(Records drawn from a dataset)
◆ ◆ ◆

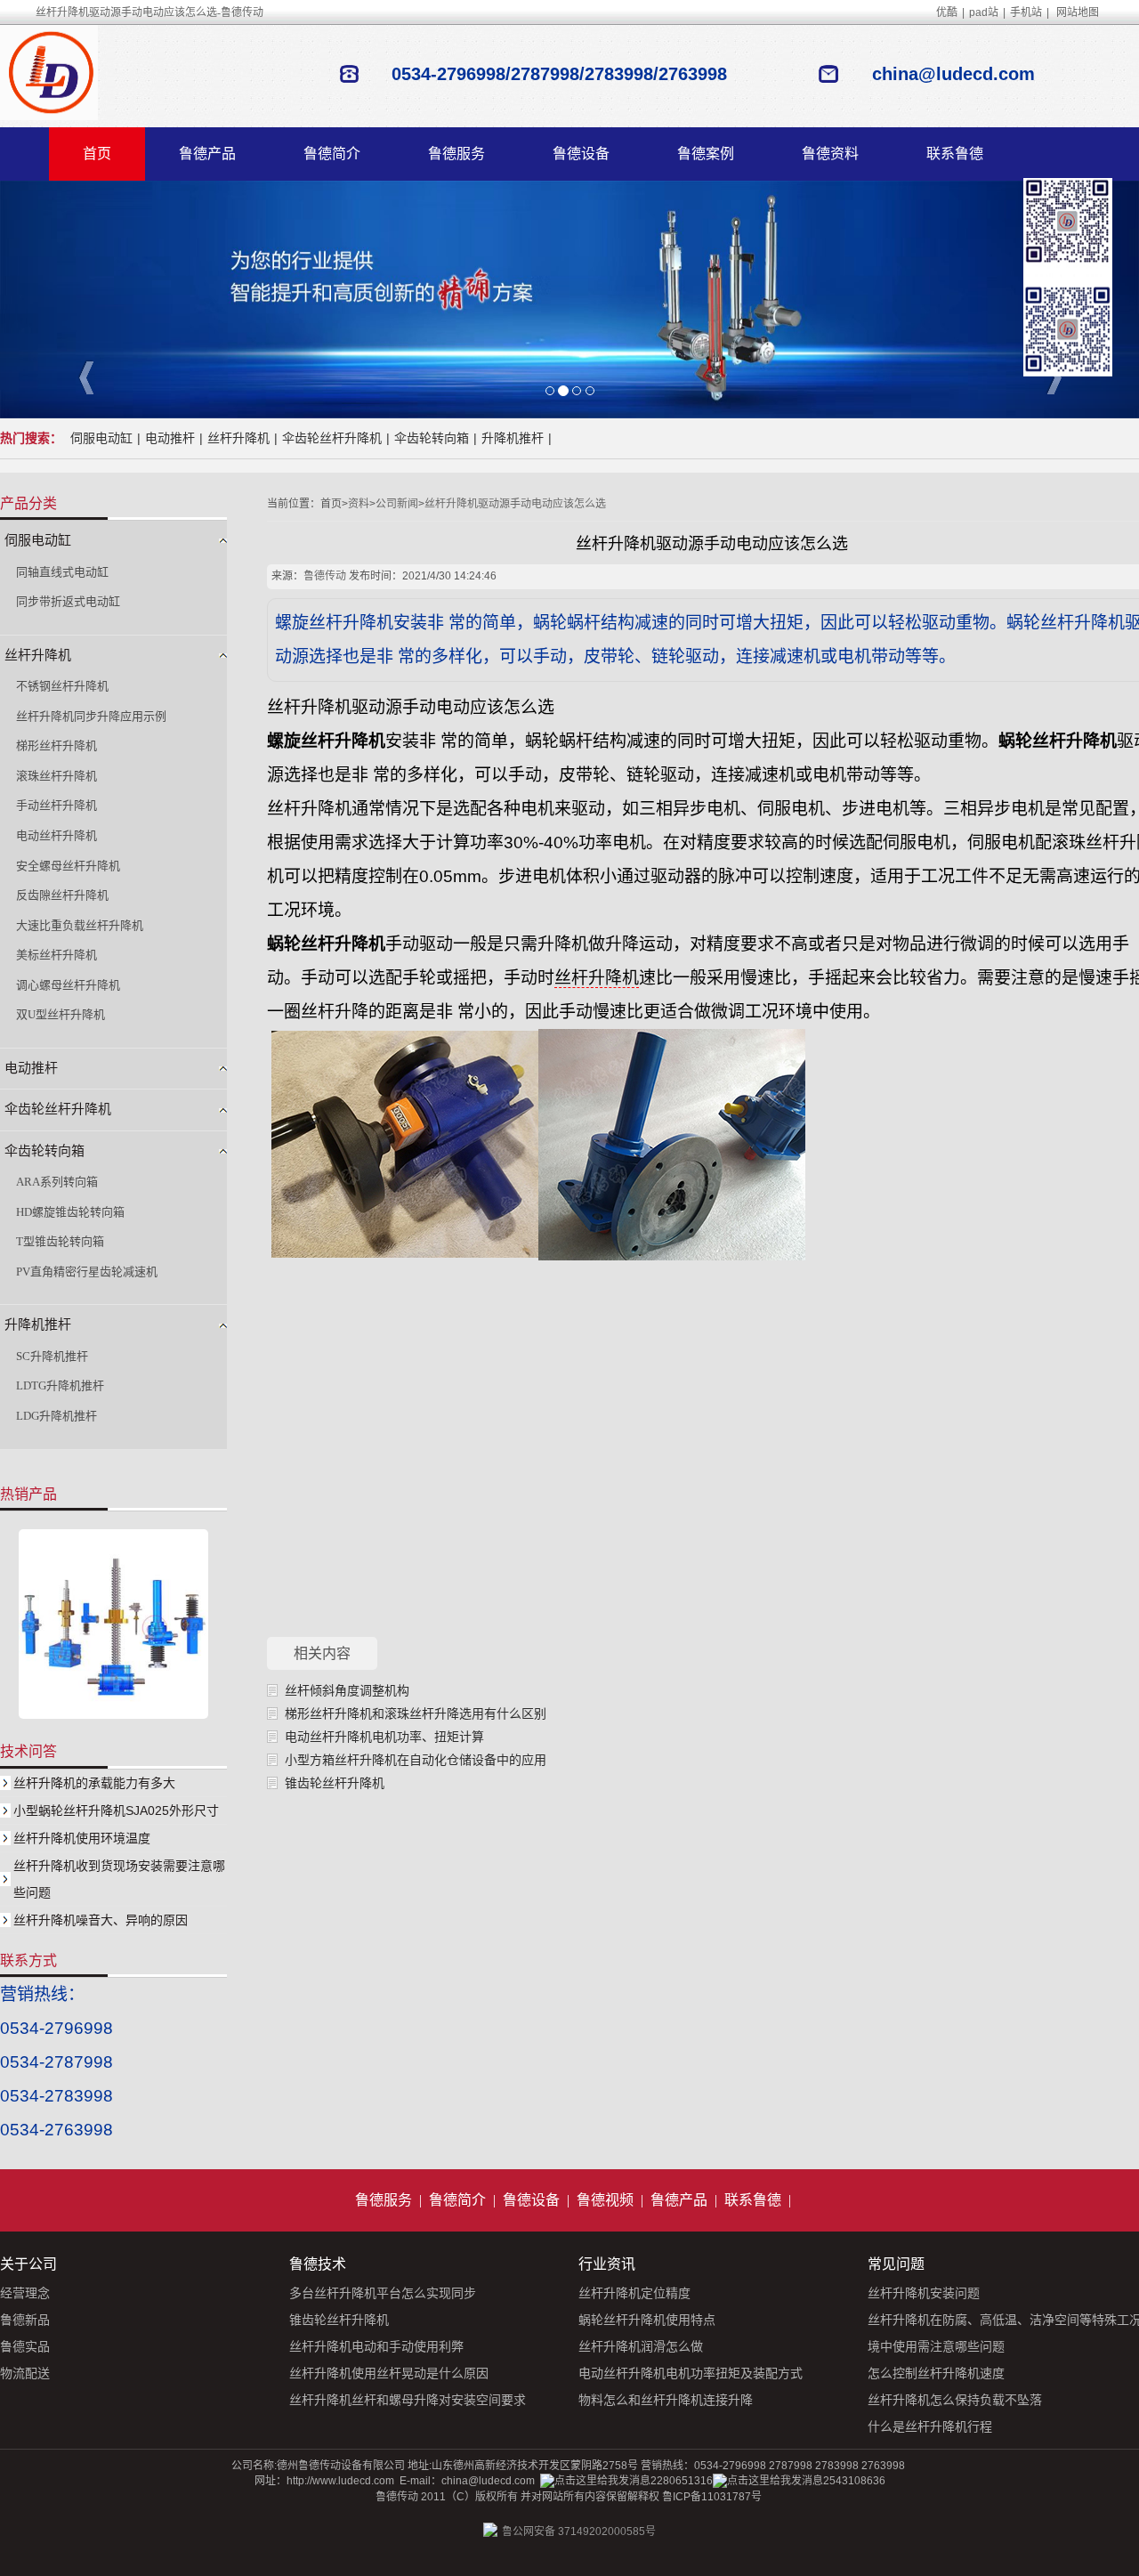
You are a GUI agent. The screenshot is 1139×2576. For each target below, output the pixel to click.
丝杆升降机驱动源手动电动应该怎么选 (515, 504)
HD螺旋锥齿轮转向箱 (70, 1212)
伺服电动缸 (101, 438)
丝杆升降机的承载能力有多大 (94, 1783)
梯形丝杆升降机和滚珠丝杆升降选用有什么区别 (415, 1713)
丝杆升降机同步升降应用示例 (91, 716)
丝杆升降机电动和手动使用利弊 (376, 2346)
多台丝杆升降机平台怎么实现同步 (382, 2293)
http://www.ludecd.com (340, 2481)
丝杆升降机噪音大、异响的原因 (100, 1920)
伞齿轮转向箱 (431, 438)
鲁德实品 (25, 2346)
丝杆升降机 (238, 438)
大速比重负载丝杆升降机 (79, 925)
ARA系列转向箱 (57, 1181)
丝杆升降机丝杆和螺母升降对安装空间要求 (407, 2400)
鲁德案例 (705, 153)
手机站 (1026, 12)
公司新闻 (397, 504)
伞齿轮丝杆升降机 (332, 438)
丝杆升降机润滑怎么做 (640, 2346)
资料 (358, 504)
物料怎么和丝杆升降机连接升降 (665, 2400)
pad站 (983, 12)
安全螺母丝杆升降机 (68, 865)
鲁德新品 (25, 2320)
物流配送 (25, 2373)
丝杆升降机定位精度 (634, 2293)
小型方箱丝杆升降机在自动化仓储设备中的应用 (415, 1760)
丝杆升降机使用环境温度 (81, 1838)
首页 (97, 153)
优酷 (946, 12)
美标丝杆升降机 (56, 954)
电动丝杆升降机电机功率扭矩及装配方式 (690, 2373)
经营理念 (25, 2293)
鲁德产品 (207, 153)
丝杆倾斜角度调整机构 (347, 1690)
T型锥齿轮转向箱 (60, 1241)
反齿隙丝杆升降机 (62, 895)
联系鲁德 (954, 153)
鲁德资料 (830, 153)
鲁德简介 (331, 153)
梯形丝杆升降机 (56, 745)
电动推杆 (170, 438)
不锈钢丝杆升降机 (62, 686)
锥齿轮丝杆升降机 (334, 1783)
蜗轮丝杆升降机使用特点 (646, 2320)
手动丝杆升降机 (56, 805)
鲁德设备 (581, 153)
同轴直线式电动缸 (62, 572)
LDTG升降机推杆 (60, 1385)
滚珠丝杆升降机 (56, 775)
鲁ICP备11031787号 (712, 2497)
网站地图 (1077, 12)
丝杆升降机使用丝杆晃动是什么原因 (389, 2373)
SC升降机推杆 (52, 1356)
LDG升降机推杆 (56, 1415)
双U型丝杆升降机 (60, 1014)
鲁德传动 (324, 576)
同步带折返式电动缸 (68, 601)
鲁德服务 (456, 153)
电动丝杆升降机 (56, 835)
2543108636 (854, 2481)
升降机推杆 (512, 438)
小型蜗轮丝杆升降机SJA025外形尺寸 (116, 1810)
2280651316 (681, 2481)
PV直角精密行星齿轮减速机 (87, 1271)
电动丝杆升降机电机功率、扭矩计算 (384, 1736)
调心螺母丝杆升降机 (68, 985)
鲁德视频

◆ ◆ ◆

• Task description:
Please transcribe exactly the lines above from the line that has "物料怎么和丝杆升降机连接升降 (665, 2400)" up to and including the line that has "梯形丝杆升降机 (56, 745)"; no other line belongs in the answer.

• Solution to this problem:
物料怎么和丝杆升降机连接升降 (665, 2400)
pad站 (983, 12)
安全螺母丝杆升降机 (68, 865)
鲁德新品 (25, 2320)
物流配送 (25, 2373)
丝杆升降机定位精度 (634, 2293)
小型方箱丝杆升降机在自动化仓储设备中的应用 (415, 1760)
丝杆升降机使用环境温度 (81, 1838)
首页 (97, 153)
优酷 (946, 12)
美标丝杆升降机 (56, 954)
电动丝杆升降机电机功率扭矩及装配方式 (690, 2373)
经营理念 (25, 2293)
鲁德产品 (207, 153)
丝杆倾斜角度调整机构 (347, 1690)
T型锥齿轮转向箱 (60, 1241)
反齿隙丝杆升降机 (62, 895)
联系鲁德 (954, 153)
鲁德资料 (830, 153)
鲁德简介 (331, 153)
梯形丝杆升降机 (56, 745)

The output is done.